**Problem requirements**
Copy the lines from the line with "プログレッシブ 独和辞典 (100, 299)" to the line with "[See Something, Share Something] (494, 2330)", changing "Translate this page" to "Translate page" and leaving everything else as it is.

**Data entries**

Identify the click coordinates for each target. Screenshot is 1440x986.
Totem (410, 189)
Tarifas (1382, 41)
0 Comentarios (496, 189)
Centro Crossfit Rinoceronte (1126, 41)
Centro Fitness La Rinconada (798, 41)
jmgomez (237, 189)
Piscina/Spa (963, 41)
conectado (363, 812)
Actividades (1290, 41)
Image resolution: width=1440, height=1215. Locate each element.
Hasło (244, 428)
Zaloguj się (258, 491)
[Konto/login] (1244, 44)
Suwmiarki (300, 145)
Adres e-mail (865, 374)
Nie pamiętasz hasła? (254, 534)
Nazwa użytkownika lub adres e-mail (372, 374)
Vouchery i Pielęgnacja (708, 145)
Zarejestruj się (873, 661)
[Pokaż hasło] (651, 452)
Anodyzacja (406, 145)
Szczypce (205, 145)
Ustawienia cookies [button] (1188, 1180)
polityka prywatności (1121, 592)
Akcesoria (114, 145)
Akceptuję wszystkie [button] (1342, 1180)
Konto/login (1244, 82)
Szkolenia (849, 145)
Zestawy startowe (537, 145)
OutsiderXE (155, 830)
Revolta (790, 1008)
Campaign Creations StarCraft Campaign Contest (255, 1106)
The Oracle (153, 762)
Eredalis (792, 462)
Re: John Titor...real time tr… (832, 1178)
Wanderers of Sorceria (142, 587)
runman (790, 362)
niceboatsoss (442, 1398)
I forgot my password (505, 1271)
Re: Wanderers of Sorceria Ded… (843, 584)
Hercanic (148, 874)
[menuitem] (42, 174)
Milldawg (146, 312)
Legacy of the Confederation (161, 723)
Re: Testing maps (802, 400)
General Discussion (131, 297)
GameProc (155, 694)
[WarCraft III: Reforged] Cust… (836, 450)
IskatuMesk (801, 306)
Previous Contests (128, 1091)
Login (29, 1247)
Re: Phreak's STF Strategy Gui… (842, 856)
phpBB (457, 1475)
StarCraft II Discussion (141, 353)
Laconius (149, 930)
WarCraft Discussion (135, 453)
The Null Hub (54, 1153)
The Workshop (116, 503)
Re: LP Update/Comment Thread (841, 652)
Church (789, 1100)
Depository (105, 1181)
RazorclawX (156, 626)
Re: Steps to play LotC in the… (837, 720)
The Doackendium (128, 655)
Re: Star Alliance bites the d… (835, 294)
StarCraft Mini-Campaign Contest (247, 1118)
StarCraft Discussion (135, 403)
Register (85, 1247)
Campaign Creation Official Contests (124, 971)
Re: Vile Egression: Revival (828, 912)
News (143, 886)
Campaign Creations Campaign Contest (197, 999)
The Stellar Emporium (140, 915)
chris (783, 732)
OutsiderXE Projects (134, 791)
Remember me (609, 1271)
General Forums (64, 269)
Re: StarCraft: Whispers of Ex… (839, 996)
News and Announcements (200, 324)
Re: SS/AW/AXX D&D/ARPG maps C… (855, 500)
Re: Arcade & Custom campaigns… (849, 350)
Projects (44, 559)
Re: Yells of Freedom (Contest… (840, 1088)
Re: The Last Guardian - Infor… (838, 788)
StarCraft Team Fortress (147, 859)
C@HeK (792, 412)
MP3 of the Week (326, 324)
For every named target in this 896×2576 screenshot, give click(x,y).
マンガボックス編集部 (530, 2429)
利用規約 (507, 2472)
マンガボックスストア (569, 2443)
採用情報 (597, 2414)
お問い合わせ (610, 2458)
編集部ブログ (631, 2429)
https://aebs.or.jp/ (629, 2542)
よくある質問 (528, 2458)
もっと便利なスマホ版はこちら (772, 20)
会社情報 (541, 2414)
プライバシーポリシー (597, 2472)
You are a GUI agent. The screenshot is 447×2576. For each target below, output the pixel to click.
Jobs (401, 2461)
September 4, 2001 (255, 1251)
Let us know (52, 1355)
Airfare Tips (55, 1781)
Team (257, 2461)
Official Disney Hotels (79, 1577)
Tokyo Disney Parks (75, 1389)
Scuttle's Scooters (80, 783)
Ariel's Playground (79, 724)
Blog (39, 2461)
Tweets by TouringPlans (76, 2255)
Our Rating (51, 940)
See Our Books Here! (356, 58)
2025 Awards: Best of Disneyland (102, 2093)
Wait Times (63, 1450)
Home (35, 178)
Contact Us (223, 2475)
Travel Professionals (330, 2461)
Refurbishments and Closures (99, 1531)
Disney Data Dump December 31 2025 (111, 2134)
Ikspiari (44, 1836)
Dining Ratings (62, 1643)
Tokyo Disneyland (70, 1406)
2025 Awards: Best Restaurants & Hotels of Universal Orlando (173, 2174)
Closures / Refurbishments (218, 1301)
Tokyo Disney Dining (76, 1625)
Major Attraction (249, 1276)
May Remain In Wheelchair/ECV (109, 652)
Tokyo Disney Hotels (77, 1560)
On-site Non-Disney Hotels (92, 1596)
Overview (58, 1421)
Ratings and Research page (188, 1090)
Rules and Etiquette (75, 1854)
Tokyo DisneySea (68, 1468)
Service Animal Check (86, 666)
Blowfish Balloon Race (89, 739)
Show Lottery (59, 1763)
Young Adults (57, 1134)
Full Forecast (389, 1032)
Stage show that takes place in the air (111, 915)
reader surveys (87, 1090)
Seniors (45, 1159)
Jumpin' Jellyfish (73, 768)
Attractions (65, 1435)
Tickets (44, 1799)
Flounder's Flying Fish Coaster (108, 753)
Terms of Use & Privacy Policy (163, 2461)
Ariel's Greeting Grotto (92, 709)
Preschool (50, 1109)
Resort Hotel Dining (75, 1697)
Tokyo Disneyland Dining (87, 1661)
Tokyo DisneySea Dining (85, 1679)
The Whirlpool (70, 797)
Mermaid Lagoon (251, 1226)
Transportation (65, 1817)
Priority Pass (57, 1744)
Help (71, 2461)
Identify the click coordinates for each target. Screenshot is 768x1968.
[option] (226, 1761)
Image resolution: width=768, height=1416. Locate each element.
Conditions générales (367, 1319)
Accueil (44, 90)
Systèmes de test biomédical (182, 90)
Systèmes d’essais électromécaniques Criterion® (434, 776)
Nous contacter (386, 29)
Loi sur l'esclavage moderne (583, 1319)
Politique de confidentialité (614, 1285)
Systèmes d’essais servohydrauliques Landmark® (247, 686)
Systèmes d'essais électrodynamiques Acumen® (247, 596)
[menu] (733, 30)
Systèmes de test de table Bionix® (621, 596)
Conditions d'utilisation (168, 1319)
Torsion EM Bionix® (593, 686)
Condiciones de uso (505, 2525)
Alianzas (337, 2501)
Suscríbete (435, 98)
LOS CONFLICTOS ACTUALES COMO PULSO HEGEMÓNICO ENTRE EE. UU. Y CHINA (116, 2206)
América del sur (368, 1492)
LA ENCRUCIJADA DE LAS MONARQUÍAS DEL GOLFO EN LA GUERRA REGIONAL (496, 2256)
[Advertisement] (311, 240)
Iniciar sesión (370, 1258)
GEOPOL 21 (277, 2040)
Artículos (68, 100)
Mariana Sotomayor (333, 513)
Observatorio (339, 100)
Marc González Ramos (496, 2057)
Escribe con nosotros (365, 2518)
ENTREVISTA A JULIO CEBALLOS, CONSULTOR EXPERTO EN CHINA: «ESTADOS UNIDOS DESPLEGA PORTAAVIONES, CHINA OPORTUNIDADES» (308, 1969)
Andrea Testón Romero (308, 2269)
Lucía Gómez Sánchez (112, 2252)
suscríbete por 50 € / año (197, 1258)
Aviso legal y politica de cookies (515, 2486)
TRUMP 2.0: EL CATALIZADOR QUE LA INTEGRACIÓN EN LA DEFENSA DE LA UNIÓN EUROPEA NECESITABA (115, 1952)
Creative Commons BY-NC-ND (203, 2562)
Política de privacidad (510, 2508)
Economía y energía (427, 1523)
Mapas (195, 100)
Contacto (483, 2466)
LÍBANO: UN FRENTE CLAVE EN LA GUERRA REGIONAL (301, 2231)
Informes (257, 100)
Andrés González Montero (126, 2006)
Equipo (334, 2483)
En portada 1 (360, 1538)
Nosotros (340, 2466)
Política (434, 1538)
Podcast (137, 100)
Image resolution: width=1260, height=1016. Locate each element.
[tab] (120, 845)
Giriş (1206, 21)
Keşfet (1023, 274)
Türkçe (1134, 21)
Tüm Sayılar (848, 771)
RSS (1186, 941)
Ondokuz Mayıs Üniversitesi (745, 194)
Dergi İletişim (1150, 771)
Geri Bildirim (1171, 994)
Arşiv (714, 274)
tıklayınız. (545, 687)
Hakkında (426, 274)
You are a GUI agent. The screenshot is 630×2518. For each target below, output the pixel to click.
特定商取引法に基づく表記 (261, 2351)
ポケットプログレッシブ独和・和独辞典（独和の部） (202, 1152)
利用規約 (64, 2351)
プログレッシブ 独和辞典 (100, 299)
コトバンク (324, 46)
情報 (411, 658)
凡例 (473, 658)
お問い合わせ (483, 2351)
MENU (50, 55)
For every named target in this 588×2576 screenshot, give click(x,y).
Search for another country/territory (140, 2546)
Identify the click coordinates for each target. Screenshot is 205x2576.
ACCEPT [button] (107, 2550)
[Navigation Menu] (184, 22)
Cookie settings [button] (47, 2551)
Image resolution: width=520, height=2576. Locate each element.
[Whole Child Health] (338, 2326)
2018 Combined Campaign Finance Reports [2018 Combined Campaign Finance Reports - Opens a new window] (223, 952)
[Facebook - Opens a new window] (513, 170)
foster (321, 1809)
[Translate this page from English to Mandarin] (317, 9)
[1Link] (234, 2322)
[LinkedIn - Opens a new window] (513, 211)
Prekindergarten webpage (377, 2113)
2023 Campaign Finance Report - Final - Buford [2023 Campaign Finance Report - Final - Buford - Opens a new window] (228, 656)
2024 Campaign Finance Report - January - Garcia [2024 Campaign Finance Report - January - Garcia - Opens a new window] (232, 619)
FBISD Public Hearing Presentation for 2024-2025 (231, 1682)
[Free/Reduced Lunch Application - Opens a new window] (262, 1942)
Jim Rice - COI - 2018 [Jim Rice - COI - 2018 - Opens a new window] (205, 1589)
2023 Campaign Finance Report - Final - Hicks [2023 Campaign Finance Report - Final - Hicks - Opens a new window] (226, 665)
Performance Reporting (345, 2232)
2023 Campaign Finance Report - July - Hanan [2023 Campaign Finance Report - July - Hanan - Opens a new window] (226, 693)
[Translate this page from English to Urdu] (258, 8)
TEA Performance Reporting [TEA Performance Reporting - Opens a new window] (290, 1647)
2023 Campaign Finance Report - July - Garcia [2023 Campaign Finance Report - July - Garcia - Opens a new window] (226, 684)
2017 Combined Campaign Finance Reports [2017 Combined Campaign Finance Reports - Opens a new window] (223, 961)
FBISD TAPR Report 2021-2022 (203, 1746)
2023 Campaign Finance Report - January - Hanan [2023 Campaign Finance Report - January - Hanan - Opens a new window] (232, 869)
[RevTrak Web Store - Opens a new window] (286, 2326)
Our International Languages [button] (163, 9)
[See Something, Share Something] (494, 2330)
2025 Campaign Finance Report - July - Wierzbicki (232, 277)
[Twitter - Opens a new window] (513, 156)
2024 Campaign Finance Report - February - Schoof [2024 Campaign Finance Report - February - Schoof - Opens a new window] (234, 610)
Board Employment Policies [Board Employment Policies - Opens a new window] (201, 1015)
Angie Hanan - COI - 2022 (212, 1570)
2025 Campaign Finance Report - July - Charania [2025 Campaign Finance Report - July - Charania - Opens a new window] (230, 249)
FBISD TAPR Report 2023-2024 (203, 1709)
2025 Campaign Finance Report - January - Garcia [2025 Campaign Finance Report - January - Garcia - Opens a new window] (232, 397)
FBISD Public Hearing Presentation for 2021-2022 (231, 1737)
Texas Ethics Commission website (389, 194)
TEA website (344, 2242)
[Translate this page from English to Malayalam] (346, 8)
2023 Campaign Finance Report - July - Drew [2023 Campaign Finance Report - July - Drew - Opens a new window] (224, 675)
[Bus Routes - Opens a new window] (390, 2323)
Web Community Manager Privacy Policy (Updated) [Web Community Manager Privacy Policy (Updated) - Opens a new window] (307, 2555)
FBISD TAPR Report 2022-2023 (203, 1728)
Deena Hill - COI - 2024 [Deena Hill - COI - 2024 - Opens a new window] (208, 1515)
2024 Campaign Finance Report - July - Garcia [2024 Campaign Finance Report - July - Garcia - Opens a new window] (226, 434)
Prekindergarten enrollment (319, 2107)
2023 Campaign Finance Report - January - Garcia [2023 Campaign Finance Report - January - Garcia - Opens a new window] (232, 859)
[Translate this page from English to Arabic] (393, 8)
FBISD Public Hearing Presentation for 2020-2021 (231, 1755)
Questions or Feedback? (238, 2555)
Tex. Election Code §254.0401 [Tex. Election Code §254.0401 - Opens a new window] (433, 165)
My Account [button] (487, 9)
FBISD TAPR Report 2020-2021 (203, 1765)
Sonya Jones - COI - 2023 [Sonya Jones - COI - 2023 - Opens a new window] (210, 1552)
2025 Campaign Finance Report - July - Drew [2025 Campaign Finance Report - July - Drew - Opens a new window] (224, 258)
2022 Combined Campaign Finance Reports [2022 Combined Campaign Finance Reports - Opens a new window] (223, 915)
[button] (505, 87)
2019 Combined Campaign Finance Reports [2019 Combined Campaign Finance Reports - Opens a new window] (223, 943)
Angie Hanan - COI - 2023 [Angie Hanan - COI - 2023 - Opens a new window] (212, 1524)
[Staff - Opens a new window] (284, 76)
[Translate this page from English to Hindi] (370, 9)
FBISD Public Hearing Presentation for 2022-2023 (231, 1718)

**Output**
プログレッシブ 独和辞典 (100, 299)
コトバンク (324, 46)
情報 (411, 658)
凡例 (473, 658)
お問い合わせ (483, 2351)
MENU (50, 55)
For every named target in this 588×2576 screenshot, give click(x,y).
Search for another country/territory (140, 2546)
Identify the click coordinates for each target. Screenshot is 205x2576.
ACCEPT [button] (107, 2550)
[Navigation Menu] (184, 22)
Cookie settings [button] (47, 2551)
Image resolution: width=520, height=2576. Locate each element.
[Whole Child Health] (338, 2326)
2018 Combined Campaign Finance Reports [2018 Combined Campaign Finance Reports - Opens a new window] (223, 952)
[Facebook - Opens a new window] (513, 170)
foster (321, 1809)
[Translate page from English to Mandarin] (317, 9)
[1Link] (234, 2322)
[LinkedIn - Opens a new window] (513, 211)
Prekindergarten webpage (377, 2113)
2023 Campaign Finance Report - Final - Buford [2023 Campaign Finance Report - Final - Buford - Opens a new window] (228, 656)
2024 Campaign Finance Report - January - Garcia [2024 Campaign Finance Report - January - Garcia - Opens a new window] (232, 619)
FBISD Public Hearing Presentation for 2024-2025 (231, 1682)
[Free/Reduced Lunch Application - Opens a new window] (262, 1942)
Jim Rice - COI - 2018 [Jim Rice - COI - 2018 - Opens a new window] (205, 1589)
2023 Campaign Finance Report - Final - Hicks [2023 Campaign Finance Report - Final - Hicks - Opens a new window] (226, 665)
Performance Reporting (345, 2232)
2023 Campaign Finance Report - July - Hanan [2023 Campaign Finance Report - July - Hanan - Opens a new window] (226, 693)
[Translate page from English to Urdu] (258, 8)
TEA Performance Reporting [TEA Performance Reporting - Opens a new window] (290, 1647)
2023 Campaign Finance Report - July - Garcia [2023 Campaign Finance Report - July - Garcia - Opens a new window] (226, 684)
2017 Combined Campaign Finance Reports [2017 Combined Campaign Finance Reports - Opens a new window] (223, 961)
FBISD TAPR Report 2021-2022 (203, 1746)
2023 Campaign Finance Report - January - Hanan [2023 Campaign Finance Report - January - Hanan - Opens a new window] (232, 869)
[RevTrak Web Store - Opens a new window] (286, 2326)
Our International Languages [button] (163, 9)
[See Something, Share Something] (494, 2330)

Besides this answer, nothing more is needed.